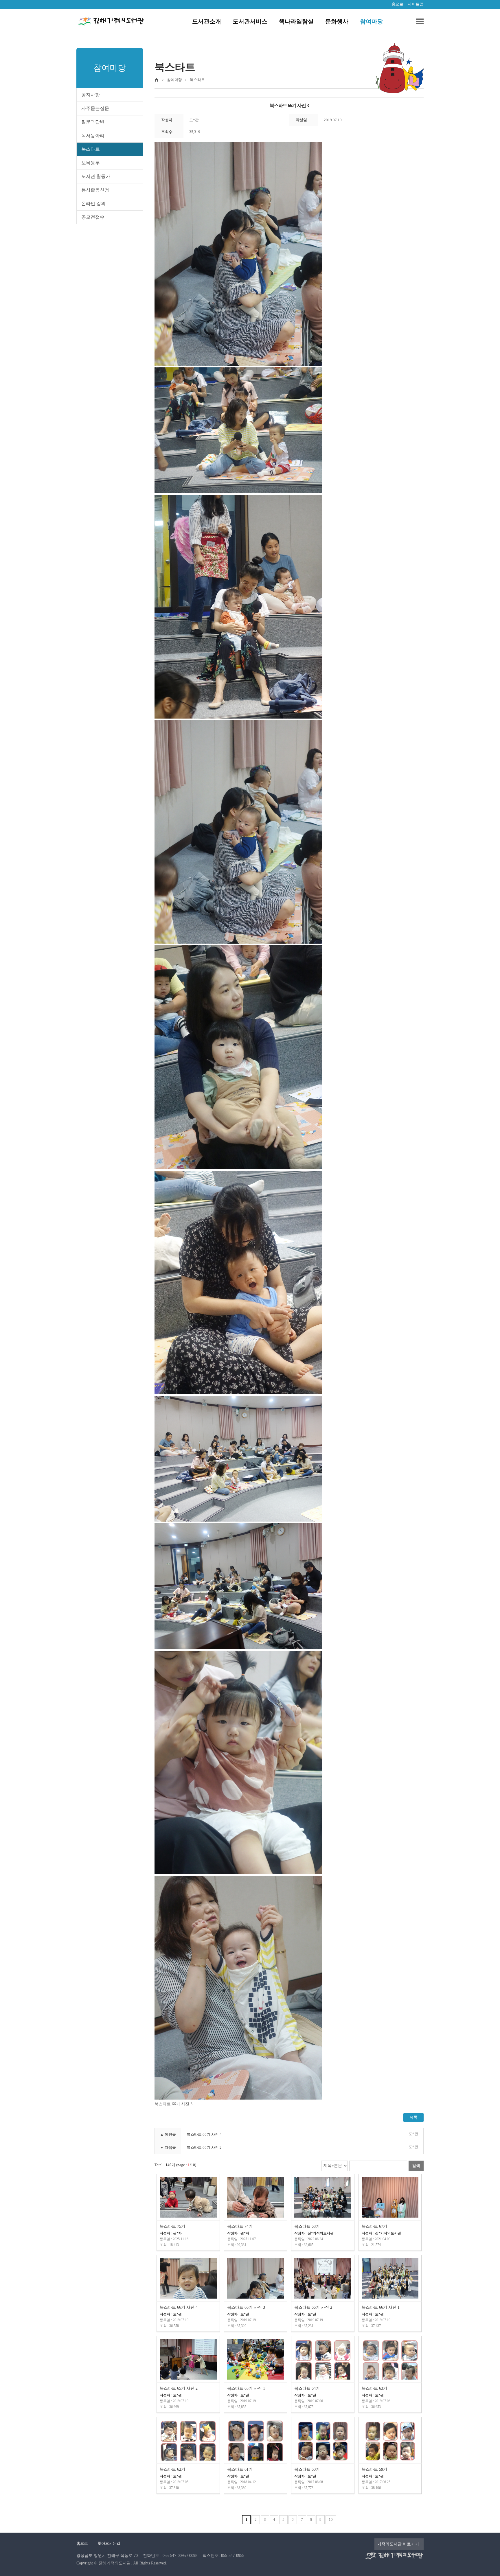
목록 (413, 2117)
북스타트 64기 (307, 2388)
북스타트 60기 (307, 2469)
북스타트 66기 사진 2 (204, 2147)
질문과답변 (92, 121)
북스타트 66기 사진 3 (246, 2307)
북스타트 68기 (307, 2226)
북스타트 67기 (374, 2226)
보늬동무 (90, 162)
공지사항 (90, 94)
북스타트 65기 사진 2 (179, 2388)
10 (331, 2519)
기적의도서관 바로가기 (398, 2544)
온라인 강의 (93, 203)
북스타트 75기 (172, 2226)
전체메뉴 (417, 21)
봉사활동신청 (95, 189)
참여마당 (371, 21)
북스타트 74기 (240, 2226)
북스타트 (90, 149)
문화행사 (336, 21)
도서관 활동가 (95, 176)
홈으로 (397, 4)
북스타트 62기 (172, 2469)
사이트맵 (415, 4)
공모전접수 (92, 217)
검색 (416, 2165)
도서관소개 (206, 21)
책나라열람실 (296, 21)
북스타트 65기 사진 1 (246, 2388)
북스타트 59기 (374, 2469)
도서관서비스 (250, 21)
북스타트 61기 (240, 2469)
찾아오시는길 (109, 2543)
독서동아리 (92, 135)
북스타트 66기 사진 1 (381, 2307)
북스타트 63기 (374, 2388)
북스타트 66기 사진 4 (204, 2134)
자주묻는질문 (95, 108)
________________________
# What the exercise asks
The lines running from the beginning of the listing above through the line that holds "참여마당 (371, 21)" are to be duplicated exactly, both ends kept, pictures omitted.

# Result of the exercise
목록 (413, 2117)
북스타트 64기 (307, 2388)
북스타트 60기 (307, 2469)
북스타트 66기 사진 2 (204, 2147)
질문과답변 (92, 121)
북스타트 66기 사진 3 (246, 2307)
북스타트 68기 (307, 2226)
북스타트 67기 (374, 2226)
보늬동무 (90, 162)
공지사항 (90, 94)
북스타트 65기 사진 2 (179, 2388)
10 (331, 2519)
기적의도서관 바로가기 (398, 2544)
온라인 강의 (93, 203)
북스타트 75기 (172, 2226)
전체메뉴 (417, 21)
봉사활동신청 (95, 189)
참여마당 (371, 21)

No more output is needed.